GIVEN REQUEST: Render the entries below as a numbered list, one line per item, leaving out any blank lines.

[Item coordinate data]
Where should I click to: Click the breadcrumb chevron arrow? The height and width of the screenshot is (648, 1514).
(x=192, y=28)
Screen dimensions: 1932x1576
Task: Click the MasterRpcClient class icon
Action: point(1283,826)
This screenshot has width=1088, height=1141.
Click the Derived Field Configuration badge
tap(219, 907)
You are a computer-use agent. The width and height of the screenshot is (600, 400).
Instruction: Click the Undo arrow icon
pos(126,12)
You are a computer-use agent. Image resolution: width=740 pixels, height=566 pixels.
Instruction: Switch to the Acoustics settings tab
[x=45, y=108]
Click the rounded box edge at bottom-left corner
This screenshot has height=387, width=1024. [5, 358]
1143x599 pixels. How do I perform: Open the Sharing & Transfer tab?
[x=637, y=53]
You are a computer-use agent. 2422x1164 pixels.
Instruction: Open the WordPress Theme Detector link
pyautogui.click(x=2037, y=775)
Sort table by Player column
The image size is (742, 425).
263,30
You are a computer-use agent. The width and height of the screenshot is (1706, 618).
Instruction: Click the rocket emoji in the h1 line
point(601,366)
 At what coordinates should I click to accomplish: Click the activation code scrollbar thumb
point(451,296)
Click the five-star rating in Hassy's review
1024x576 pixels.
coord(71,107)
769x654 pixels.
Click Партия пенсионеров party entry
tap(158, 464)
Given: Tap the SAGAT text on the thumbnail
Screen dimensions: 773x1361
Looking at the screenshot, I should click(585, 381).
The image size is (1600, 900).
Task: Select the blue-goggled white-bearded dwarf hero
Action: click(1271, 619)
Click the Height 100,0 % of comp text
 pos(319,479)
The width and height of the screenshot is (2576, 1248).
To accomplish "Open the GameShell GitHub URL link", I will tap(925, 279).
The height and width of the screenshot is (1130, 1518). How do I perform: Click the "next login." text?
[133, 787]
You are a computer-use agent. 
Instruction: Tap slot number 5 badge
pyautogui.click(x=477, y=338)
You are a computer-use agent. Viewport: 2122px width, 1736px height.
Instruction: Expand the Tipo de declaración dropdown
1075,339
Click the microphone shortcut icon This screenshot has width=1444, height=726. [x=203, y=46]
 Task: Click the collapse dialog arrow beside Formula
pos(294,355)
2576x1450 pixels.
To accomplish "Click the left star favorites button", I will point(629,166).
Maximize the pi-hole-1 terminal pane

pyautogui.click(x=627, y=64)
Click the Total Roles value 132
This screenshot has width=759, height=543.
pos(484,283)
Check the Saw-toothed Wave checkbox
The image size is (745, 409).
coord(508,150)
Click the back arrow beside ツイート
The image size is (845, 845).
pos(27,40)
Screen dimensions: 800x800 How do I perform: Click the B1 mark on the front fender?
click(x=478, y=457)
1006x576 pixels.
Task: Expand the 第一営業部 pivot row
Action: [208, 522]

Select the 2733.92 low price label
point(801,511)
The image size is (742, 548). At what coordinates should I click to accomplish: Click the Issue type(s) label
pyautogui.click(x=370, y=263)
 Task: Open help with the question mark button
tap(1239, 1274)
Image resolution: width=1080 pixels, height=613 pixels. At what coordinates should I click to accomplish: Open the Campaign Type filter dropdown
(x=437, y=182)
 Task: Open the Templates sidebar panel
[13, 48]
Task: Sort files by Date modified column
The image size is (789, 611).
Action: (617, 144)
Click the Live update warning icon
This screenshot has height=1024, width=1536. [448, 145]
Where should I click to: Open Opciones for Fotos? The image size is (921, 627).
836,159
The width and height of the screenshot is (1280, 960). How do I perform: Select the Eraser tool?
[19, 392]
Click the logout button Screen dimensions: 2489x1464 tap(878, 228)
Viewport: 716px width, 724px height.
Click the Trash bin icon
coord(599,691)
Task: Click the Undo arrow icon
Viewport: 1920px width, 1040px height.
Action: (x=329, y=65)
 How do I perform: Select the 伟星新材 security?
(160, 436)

ANSWER:
1. Where should I click to: Click the breadcrumb chevron arrow? The height and width of the screenshot is (648, 1514).
2. (x=192, y=28)
3. Screen dimensions: 1932x1576
4. Task: Click the MasterRpcClient class icon
5. Action: point(1283,826)
6. This screenshot has width=1088, height=1141.
7. Click the Derived Field Configuration badge
8. tap(219, 907)
9. You are a computer-use agent. The width and height of the screenshot is (600, 400).
10. Instruction: Click the Undo arrow icon
11. pos(126,12)
12. You are a computer-use agent. Image resolution: width=740 pixels, height=566 pixels.
13. Instruction: Switch to the Acoustics settings tab
14. [x=45, y=108]
15. Click the rounded box edge at bottom-left corner
16. This screenshot has height=387, width=1024. [5, 358]
17. 1143x599 pixels. How do I perform: Open the Sharing & Transfer tab?
18. [x=637, y=53]
19. You are a computer-use agent. 2422x1164 pixels.
20. Instruction: Open the WordPress Theme Detector link
21. pyautogui.click(x=2037, y=775)
22. Sort table by Player column
23. The image size is (742, 425).
24. 263,30
25. You are a computer-use agent. The width and height of the screenshot is (1706, 618).
26. Instruction: Click the rocket emoji in the h1 line
27. point(601,366)
28.  At what coordinates should I click to accomplish: Click the activation code scrollbar thumb
29. point(451,296)
30. Click the five-star rating in Hassy's review
31. 1024x576 pixels.
32. coord(71,107)
33. 769x654 pixels.
34. Click Партия пенсионеров party entry
35. tap(158, 464)
36. Given: Tap the SAGAT text on the thumbnail
37. Screen dimensions: 773x1361
38. Looking at the screenshot, I should click(585, 381).
39. The image size is (1600, 900).
40. Task: Select the blue-goggled white-bearded dwarf hero
41. Action: click(1271, 619)
42. Click the Height 100,0 % of comp text
43.  pos(319,479)
44. The width and height of the screenshot is (2576, 1248).
45. To accomplish "Open the GameShell GitHub URL link", I will tap(925, 279).
46. The height and width of the screenshot is (1130, 1518). How do I perform: Click the "next login." text?
47. [133, 787]
48. You are a computer-use agent. 
49. Instruction: Tap slot number 5 badge
50. pyautogui.click(x=477, y=338)
51. You are a computer-use agent. Viewport: 2122px width, 1736px height.
52. Instruction: Expand the Tipo de declaración dropdown
53. 1075,339
54. Click the microphone shortcut icon This screenshot has width=1444, height=726. [x=203, y=46]
55.  Task: Click the collapse dialog arrow beside Formula
56. pos(294,355)
57. 2576x1450 pixels.
58. To accomplish "Click the left star favorites button", I will point(629,166).
59. Maximize the pi-hole-1 terminal pane
60. pyautogui.click(x=627, y=64)
61. Click the Total Roles value 132
62. This screenshot has width=759, height=543.
63. pos(484,283)
64. Check the Saw-toothed Wave checkbox
65. The image size is (745, 409).
66. coord(508,150)
67. Click the back arrow beside ツイート
68. The image size is (845, 845).
69. pos(27,40)
70. Screen dimensions: 800x800 How do I perform: Click the B1 mark on the front fender?
71. click(x=478, y=457)
72. 1006x576 pixels.
73. Task: Expand the 第一営業部 pivot row
74. Action: [208, 522]
75. Select the 2733.92 low price label
76. point(801,511)
77. The image size is (742, 548). At what coordinates should I click to accomplish: Click the Issue type(s) label
78. pyautogui.click(x=370, y=263)
79.  Task: Open help with the question mark button
80. tap(1239, 1274)
81. Image resolution: width=1080 pixels, height=613 pixels. At what coordinates should I click to accomplish: Open the Campaign Type filter dropdown
82. (x=437, y=182)
83.  Task: Open the Templates sidebar panel
84. [13, 48]
85. Task: Sort files by Date modified column
86. The image size is (789, 611).
87. Action: (617, 144)
88. Click the Live update warning icon
89. This screenshot has height=1024, width=1536. [448, 145]
90. Where should I click to: Open Opciones for Fotos? The image size is (921, 627).
91. 836,159
92. The width and height of the screenshot is (1280, 960). How do I perform: Select the Eraser tool?
93. [19, 392]
94. Click the logout button Screen dimensions: 2489x1464 tap(878, 228)
95. Viewport: 716px width, 724px height.
96. Click the Trash bin icon
97. coord(599,691)
98. Task: Click the Undo arrow icon
99. Viewport: 1920px width, 1040px height.
100. Action: (x=329, y=65)
101.  How do I perform: Select the 伟星新材 security?
102. (160, 436)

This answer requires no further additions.